To further understand these important requirements, it is necessary to provide an explanation of how pellicles are formed.
As is known in the art, forming an optical membrane is the first step in pellicle manufacture. Commonly the membrane is prepared by spinning a suitable polymer, such as nitrocellulose or a nitrocellulose-containing polymer, on a substrate. The newly formed membrane is then removed from the substrate and held under tension, adjacent its periphery, to prepare it for subsequent manufacturing steps.
Next, a frame is fastened or bonded to a working area of the membrane, framing the working area. After fastening, the framed working area is ready to be separated from the remaining area of the membrane.
It is this separating step that is of the utmost importance to high quality pellicle manufacture. For it is during the separating step that the framed working area must be cut away from the remainder of the membrane. Using the assembly and method of the present invention, a surprisingly successful separation is obtained.
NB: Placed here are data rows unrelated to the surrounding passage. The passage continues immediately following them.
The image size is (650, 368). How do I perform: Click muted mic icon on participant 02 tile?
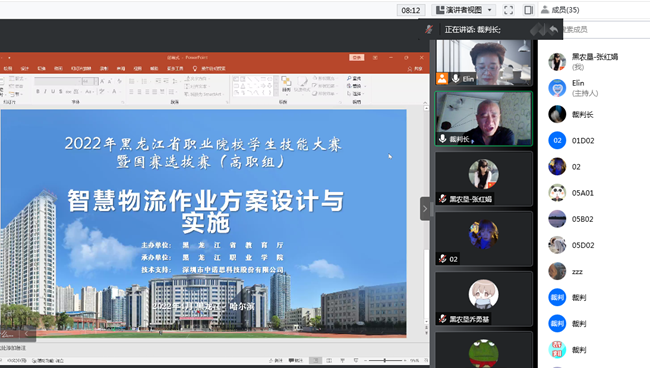[x=443, y=259]
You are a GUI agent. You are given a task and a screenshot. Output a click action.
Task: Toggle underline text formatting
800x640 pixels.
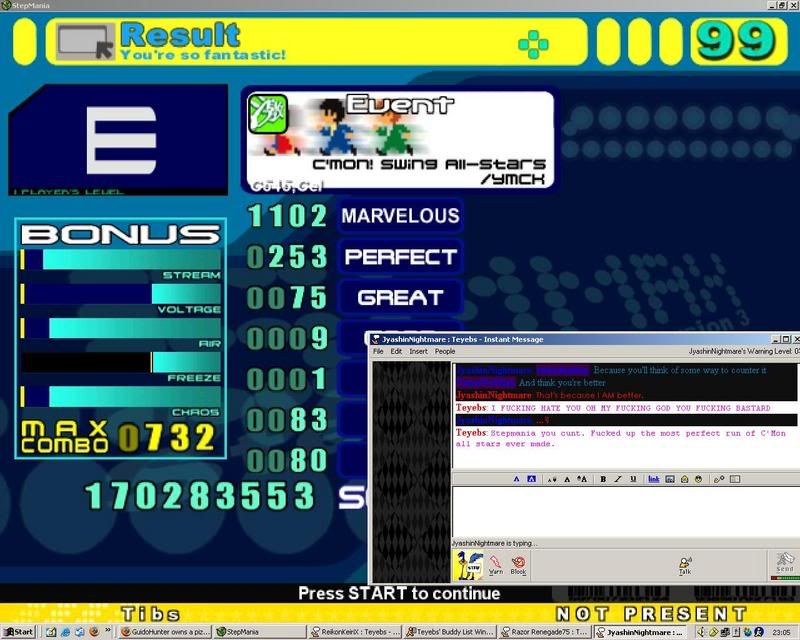(x=633, y=480)
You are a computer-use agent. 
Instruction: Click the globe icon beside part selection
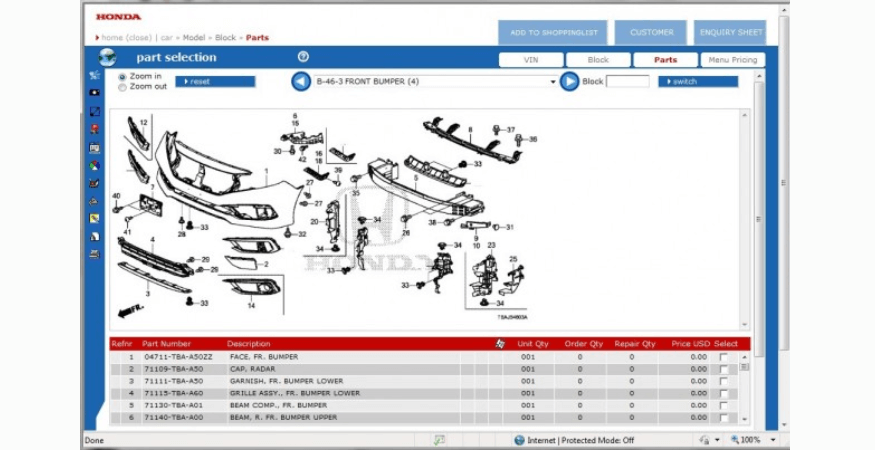click(x=108, y=58)
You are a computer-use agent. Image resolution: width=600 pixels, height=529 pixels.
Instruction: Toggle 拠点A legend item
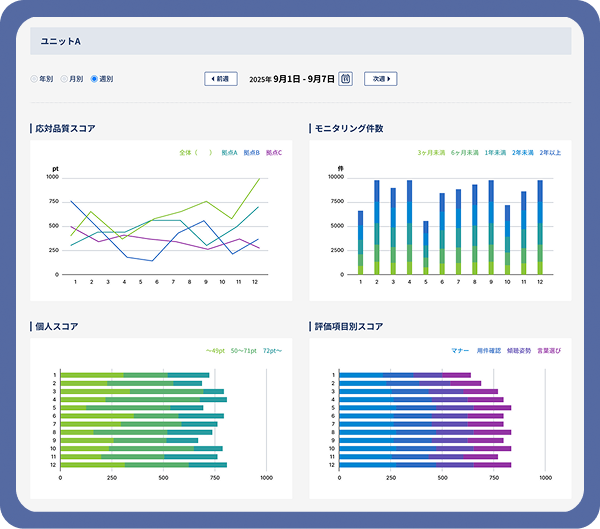tap(228, 153)
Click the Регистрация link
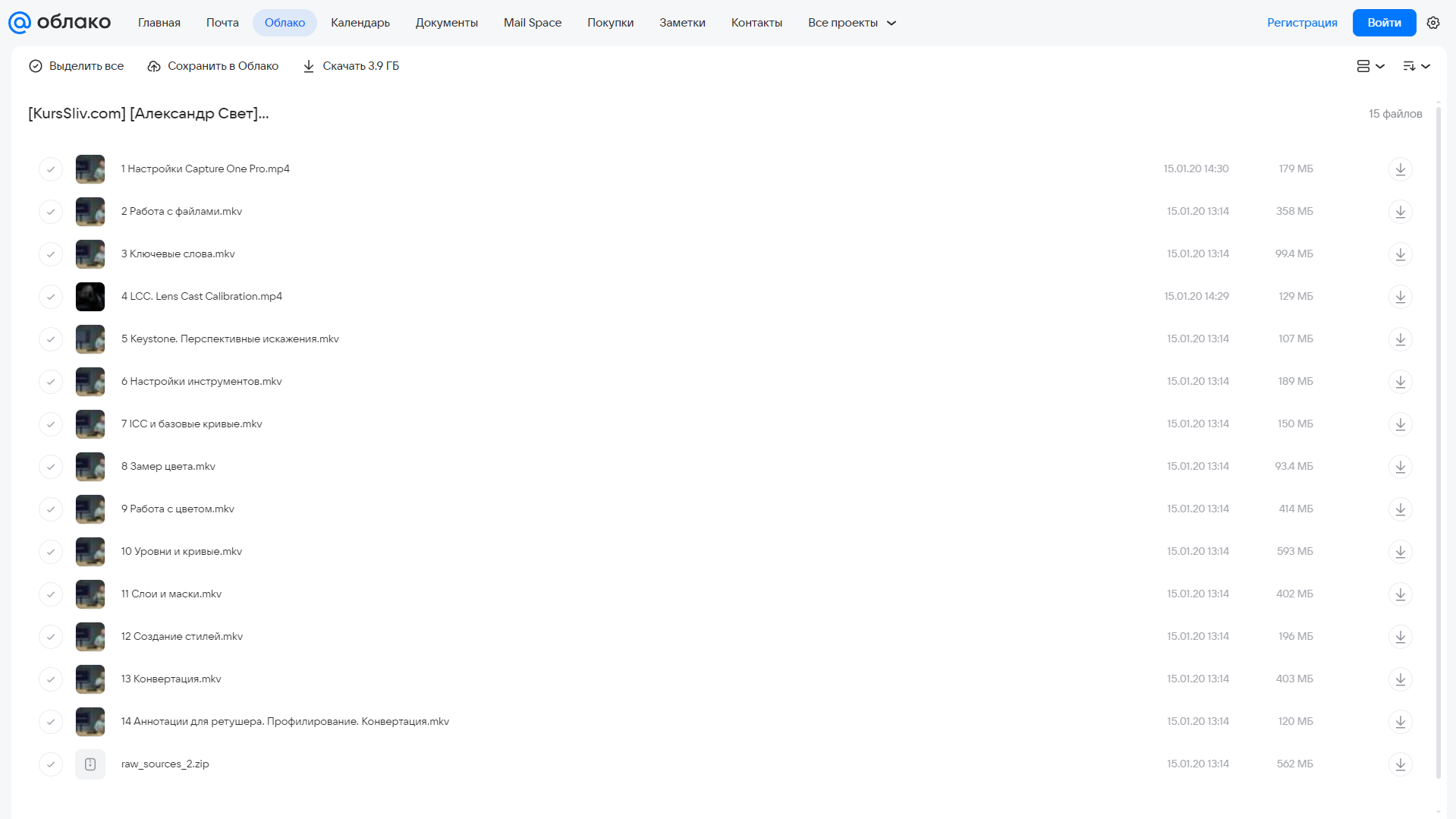The image size is (1456, 819). point(1302,23)
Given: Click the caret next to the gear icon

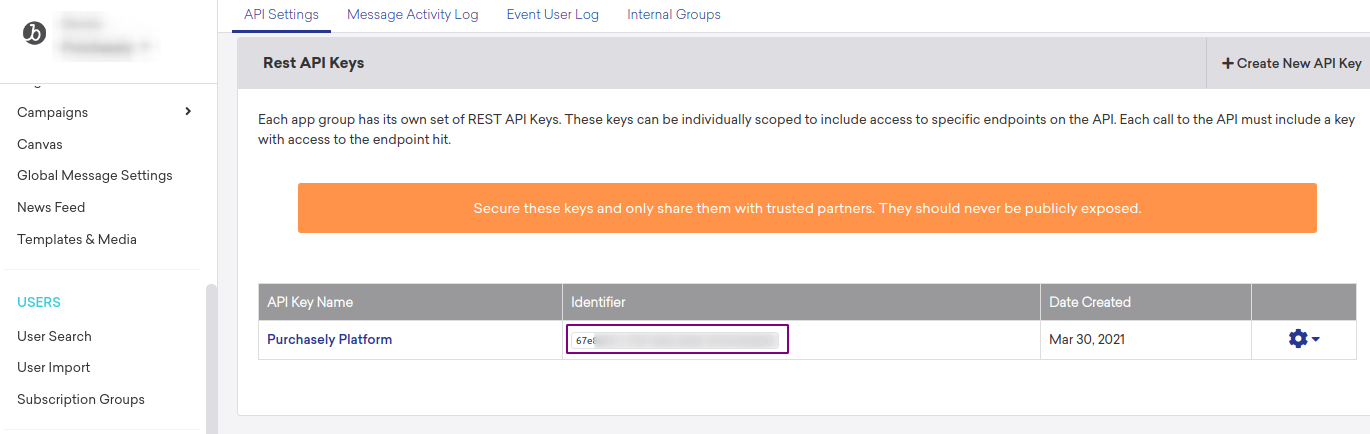Looking at the screenshot, I should click(1315, 340).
Currently, it is known to remove the framed working area by cutting the membrane outward of the frame using a suitable knife, or razor blade. Alternatively, solvent or heat may be used in a conventional process to cut the membrane. The problem with such a procedure is that the initial puncturing of the membrane by the knife causes "shattering" of the membrane in the non-working area which produces contaminant particles that may collect on the frame or working area.
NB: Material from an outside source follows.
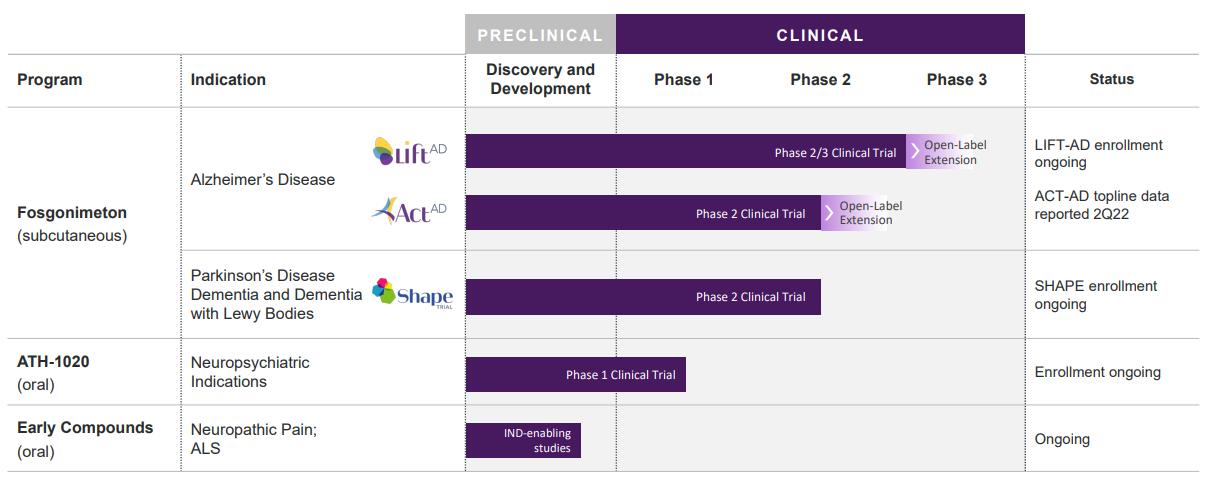
Task: Click the ACT-AD Open-Label Extension chevron
Action: point(830,213)
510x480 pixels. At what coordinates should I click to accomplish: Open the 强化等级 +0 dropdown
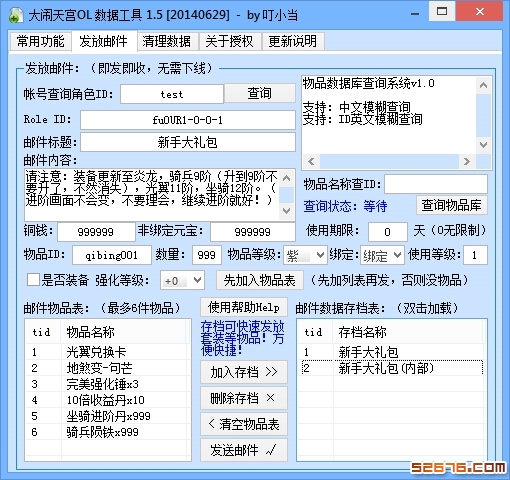(x=182, y=280)
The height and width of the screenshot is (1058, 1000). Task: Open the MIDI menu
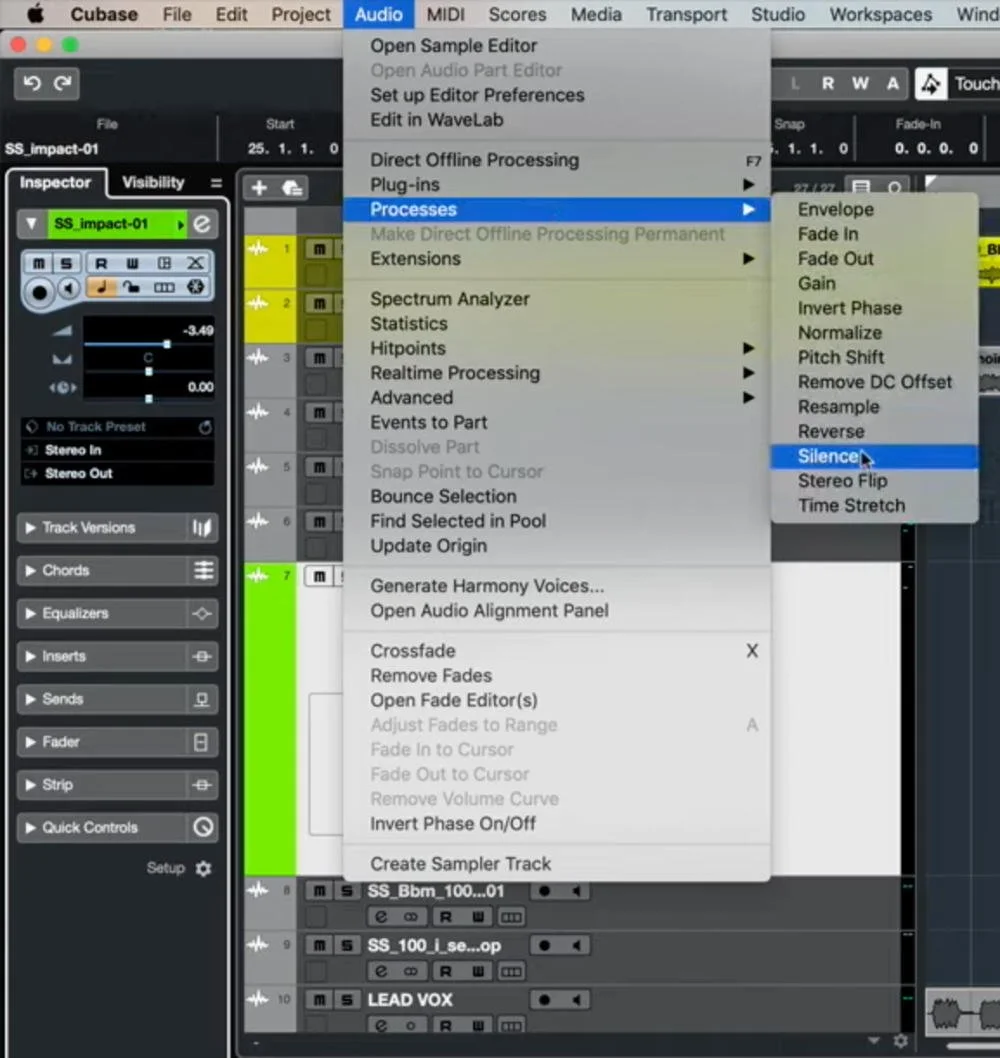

Additionally, the membrane may tear in undesired directions. If the tear proceeds through the bond between the frame and the membrane and into the working area, the pellicle must be rejected because it will not perform its function when the integrity of the working area is damaged.
An even greater problem exists when the tear passes into but not through the bond between the frame and the membrane. Such a tear will vary the tension of the membrane across the working area which will cause microscopic distortion that can affect the uniformity of the membrane. This distortion, which may not be visible to the naked eye, can be catastrophic because it is essential that the pellicle membrane transmit light uniformly without refraction. While equipment is often used to detect membrane distortion, such equipment is expensive and its use can slow down the production process.
Accordingly, it is a general object of the present invention to provide a unique assembly and method for cutting a membrane.
Another object of the invention is to provide a unique assembly and method for promoting shatter-free, tear-free separation of a framed working area from the remainder of a membrane.